DATA EXTRACTS START

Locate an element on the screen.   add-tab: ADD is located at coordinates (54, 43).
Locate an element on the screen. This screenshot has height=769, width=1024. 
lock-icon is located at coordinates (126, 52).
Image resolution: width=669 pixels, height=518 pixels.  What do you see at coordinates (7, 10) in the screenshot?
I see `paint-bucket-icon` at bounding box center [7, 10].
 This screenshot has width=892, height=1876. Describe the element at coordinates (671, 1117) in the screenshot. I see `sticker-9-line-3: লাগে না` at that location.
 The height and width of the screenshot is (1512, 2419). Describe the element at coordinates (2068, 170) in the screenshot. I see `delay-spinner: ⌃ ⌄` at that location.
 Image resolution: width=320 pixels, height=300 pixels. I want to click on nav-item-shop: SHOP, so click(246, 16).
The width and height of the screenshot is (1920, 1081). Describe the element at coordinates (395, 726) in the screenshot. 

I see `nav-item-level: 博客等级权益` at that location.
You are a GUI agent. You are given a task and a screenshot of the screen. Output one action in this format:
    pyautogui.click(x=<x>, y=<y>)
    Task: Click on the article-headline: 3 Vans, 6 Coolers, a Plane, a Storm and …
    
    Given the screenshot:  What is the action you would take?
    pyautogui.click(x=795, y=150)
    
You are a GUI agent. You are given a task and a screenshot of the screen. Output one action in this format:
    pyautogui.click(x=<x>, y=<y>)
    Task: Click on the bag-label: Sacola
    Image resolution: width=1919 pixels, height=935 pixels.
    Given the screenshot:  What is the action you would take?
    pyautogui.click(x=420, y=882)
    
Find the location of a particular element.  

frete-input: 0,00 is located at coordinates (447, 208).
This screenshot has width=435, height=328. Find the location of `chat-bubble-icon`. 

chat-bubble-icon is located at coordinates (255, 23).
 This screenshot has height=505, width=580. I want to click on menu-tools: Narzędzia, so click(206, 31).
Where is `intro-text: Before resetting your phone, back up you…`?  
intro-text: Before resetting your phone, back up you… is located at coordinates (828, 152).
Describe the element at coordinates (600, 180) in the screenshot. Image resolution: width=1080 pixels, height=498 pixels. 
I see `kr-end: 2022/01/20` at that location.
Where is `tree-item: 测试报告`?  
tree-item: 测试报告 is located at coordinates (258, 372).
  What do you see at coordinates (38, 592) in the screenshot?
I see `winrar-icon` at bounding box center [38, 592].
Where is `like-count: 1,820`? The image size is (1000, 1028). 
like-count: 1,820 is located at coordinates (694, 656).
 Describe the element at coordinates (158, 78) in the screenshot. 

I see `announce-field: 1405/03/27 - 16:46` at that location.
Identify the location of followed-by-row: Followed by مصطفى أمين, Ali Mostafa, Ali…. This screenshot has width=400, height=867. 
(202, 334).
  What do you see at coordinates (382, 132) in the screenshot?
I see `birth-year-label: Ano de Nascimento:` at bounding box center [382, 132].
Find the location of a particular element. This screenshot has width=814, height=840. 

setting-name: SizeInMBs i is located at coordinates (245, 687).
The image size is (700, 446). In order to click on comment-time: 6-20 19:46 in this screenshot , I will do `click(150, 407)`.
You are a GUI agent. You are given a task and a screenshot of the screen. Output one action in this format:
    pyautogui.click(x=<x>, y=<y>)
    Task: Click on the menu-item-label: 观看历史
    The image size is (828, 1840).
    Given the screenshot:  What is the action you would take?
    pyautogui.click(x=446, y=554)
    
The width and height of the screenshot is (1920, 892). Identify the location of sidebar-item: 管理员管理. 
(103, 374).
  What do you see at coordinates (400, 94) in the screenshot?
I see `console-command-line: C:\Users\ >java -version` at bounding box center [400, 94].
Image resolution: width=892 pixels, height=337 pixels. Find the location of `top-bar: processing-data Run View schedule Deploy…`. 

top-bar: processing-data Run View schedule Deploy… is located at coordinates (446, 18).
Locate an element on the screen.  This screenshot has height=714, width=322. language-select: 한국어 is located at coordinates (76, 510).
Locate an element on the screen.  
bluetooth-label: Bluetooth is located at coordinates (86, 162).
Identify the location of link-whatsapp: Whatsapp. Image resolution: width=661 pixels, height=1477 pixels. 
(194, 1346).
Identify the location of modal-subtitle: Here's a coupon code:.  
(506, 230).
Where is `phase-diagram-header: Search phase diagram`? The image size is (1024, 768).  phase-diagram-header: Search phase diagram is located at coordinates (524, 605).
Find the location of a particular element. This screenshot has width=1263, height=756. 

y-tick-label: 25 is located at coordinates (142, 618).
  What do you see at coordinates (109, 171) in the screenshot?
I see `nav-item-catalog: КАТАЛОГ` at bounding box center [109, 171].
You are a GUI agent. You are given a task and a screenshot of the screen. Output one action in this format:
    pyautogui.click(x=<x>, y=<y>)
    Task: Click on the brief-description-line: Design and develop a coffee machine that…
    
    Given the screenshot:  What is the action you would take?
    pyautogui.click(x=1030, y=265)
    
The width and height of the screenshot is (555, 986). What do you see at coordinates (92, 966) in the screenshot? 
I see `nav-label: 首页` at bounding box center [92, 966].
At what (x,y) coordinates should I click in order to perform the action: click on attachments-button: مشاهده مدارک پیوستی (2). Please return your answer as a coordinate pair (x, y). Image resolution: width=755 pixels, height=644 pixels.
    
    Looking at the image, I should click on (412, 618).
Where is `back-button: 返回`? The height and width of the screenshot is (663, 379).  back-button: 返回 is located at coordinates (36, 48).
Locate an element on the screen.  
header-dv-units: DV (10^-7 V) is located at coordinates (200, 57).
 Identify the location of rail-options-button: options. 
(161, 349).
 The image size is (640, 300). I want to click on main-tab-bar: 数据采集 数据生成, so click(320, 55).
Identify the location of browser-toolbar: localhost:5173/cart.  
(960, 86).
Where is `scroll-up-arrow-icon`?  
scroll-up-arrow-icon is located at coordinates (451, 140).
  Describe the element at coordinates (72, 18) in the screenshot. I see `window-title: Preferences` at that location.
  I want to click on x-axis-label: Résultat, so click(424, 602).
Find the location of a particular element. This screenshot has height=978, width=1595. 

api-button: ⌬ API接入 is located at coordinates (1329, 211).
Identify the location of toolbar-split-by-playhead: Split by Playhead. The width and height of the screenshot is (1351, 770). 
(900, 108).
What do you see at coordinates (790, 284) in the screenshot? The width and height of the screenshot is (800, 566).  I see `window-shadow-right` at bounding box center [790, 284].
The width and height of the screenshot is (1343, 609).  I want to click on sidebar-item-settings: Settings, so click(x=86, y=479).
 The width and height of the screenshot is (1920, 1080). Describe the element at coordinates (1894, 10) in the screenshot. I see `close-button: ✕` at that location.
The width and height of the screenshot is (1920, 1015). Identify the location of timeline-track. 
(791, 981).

DATA EXTRACTS END

TASK PROMPT ▸
Pull out every line of the entries above that contains the string "toolbar", and copy each one unchanged.

ANSWER SECTION ▸
Identify the location of browser-toolbar: localhost:5173/cart.  
Identify the location of toolbar-split-by-playhead: Split by Playhead. The width and height of the screenshot is (1351, 770). 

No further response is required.